Dependency theory essentially argues that less-developed countries will be unable to develop because the rich world uses them as the equivalent of colonies. That is, the rich world uses the less-developed countries as sources of raw materials and of cheap labor but never lets those countries get to where they can have major domestic industries of their own.
To understand this, think, for instance, of Mexico. For much of its history, Mexico was used as a source of raw materials for the US. The US, for example, bought copper from Mexican mines while selling finished goods to Mexico. Nowadays, Mexico is a source of cheap labor. This is why there are so many factories, especially in border areas, all meant to provide cheap goods for the US market. At the same time, Mexico cannot develop its own domestic industries. If, for example, a Mexican car maker tried to get started, it would never be able to compete with foreign car makers who could offer lower prices than a Mexican firm could at first.
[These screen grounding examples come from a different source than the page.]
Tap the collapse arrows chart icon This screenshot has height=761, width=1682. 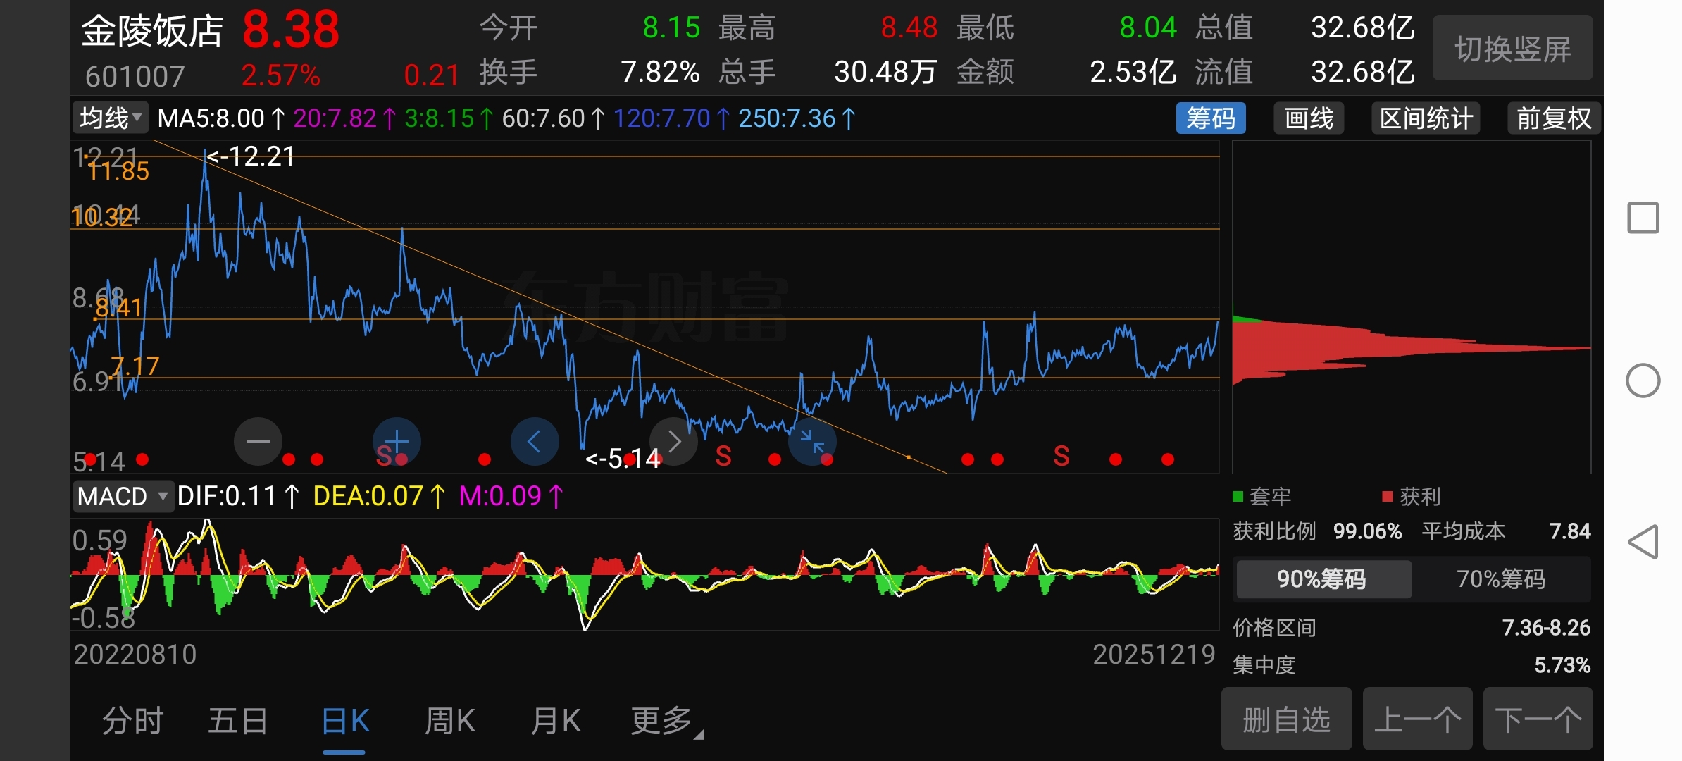point(812,442)
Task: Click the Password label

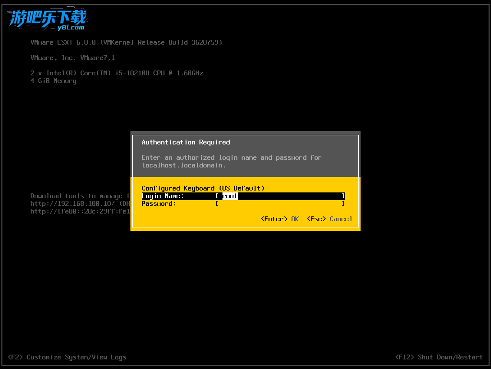Action: [x=159, y=204]
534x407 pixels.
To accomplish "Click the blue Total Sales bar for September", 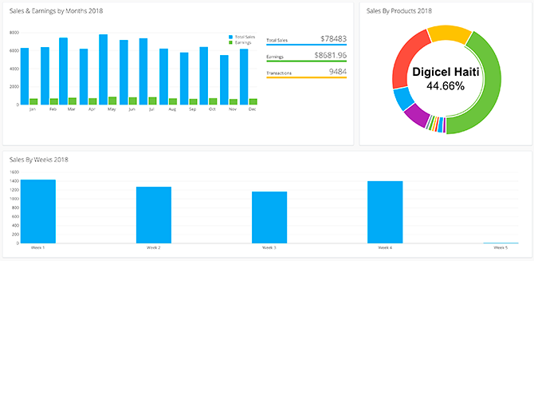I will coord(184,78).
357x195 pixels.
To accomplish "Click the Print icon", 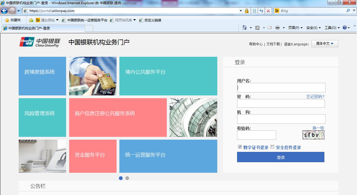I will tap(277, 28).
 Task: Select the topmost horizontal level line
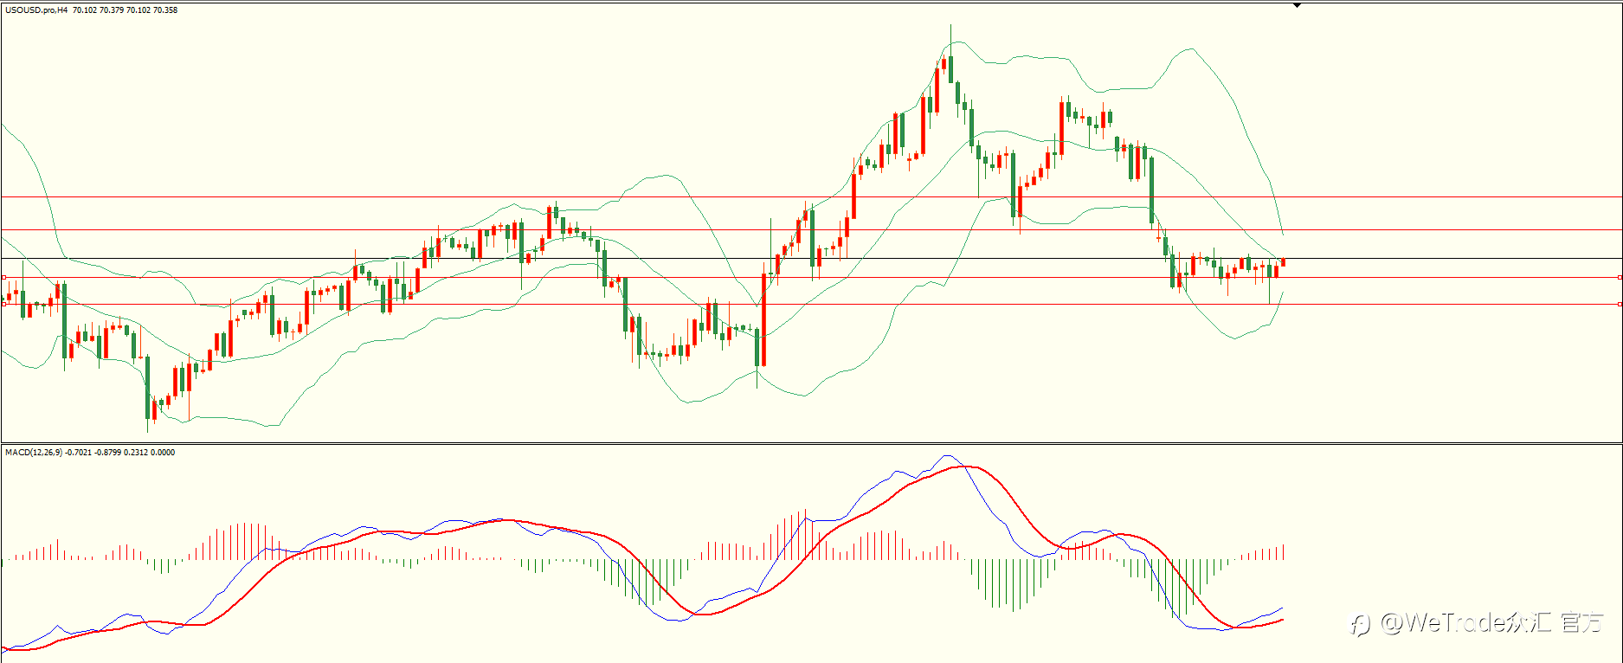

For this reason, development theory says, less-developed countries like Mexico will tend to be unable to catch up to the rich world.
Dependency theory is the perception that the world system is developed such that the developed countries benefit at the expense of the developing countries. This happens when the developed countries use resources derived from the underdeveloped countries to enrich themselves. The theory presumes that the wealthy nations are actively involved in ensuring the status quo is maintained, whereby the state of dependence by underdeveloped countries continues. This not only guarantees the developed nations a market for their products and services but also access to raw materials and cheap human resources. Those in support of changing this situation presented by the dependency theory argue that it is important for underdeveloped countries to practice some level of protectionism with regard to the economy by controlling their imports and exports. This idea has, however, been criticized with other theorists citing high levels of corruption within state-owned firms and the lack of competition due to such protectionism efforts.